I do think about it, but what’s the alternative. A slap on the wrist, and they go on with their lives thinking that doing stuff like this is okay? The people that grow up to be racists and other such folks don’t get that way overnight. It starts with things like this where they’re told “they’re just kids, they’ll learn better eventually”
Let’s say that these kids do have their futures ruined, do you think that anyone else will think that doing something like this is okay and do it in the future?
I'm a big black-and-white thinker too, but come on, you gotta see the grey here. Something between a slap on the wrist and destroying someone's life. It's undoubtedly true that a soft approach to these issues breeds more neo Nazis. But it's also undoubtedly true that giving people leeway has given them the room to take a different path. Your instinct just draws you to focus on the former, and others to the latter.
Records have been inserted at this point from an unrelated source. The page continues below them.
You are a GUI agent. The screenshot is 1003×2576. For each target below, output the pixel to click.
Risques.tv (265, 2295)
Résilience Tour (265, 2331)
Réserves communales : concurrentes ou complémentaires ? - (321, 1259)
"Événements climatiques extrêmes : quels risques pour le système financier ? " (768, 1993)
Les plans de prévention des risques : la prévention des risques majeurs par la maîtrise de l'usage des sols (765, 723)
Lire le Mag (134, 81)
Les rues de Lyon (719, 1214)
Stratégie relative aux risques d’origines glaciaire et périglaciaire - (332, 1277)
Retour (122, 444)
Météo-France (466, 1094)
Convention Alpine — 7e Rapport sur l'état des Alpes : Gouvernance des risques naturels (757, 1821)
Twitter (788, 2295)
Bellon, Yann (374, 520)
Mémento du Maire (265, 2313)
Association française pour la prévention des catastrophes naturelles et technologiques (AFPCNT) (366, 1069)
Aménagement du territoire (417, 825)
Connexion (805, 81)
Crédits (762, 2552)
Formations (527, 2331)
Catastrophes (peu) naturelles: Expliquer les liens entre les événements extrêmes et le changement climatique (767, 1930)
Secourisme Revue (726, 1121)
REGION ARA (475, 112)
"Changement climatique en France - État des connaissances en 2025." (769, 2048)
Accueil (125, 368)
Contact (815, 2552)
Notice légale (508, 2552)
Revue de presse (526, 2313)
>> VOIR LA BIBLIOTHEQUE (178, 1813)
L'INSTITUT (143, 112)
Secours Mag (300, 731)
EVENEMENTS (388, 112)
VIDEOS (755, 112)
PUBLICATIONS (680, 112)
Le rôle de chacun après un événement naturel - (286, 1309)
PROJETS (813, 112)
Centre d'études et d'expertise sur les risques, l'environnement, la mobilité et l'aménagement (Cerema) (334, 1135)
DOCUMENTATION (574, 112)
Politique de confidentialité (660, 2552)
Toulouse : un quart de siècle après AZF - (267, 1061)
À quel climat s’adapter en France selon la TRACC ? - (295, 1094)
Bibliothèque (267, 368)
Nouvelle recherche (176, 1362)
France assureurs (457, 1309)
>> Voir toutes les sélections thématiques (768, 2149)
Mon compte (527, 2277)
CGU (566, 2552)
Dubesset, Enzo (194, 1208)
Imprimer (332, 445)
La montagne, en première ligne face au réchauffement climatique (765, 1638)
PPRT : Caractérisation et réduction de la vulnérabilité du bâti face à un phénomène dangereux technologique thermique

I totally relate to the "what's the alternative". Freedom of speech has loads of amazing benefits which we're right to fear losing if people chip away at it. But some of the adverse effects of freedom of speech really puzzle me. Instinctively you just feel like some ideas shouldn't allow for that breadth of opinion.
How on earth people still celebrate the darkest parts of Nazism is beyond me. It's not even like it's a long time ago. I absolutely cannot relate to that person. But any solution we take comes with it a own downsides and we're really bad at predicting the outcomes of significant societal change.
I was tagged as a bully when I was at school for a brief period of time. If you had a snapshot of that time you might think of me as a harmful part of society. The context around that is really complicated for me to describe.
Essentially there was one person who tried to befriend me in my first year of secondary school. I didn't like her, we just weren't similar people, and she tried even harder to befriend me. It felt like pestering. The class dickhead gave her a mean nickname at some point, and I used it a few times. Of course very little of this was conscious at the time - I was an 11 year old idiot vulnerable to all sorts of environmental pressures. It never went beyond that but it was rightfully classed as bullying.
That brought on an intervention from the school and my parents, and their careful guidance in the right direction did me a lot of good. And I'm a productive and considerate member of society now, as is she. I dont know what would've happened if it went in the other direction. Resentment definitely comes to mind.
That doesn't mean you shouldn't think of me as a dick in that moment. I'd slap my young self silly at that stage. But I'd also give some advice for how to live a better life. I certainly don't think one moment should define me, or anyone. It's easy to dehumanise strangers when you have no context.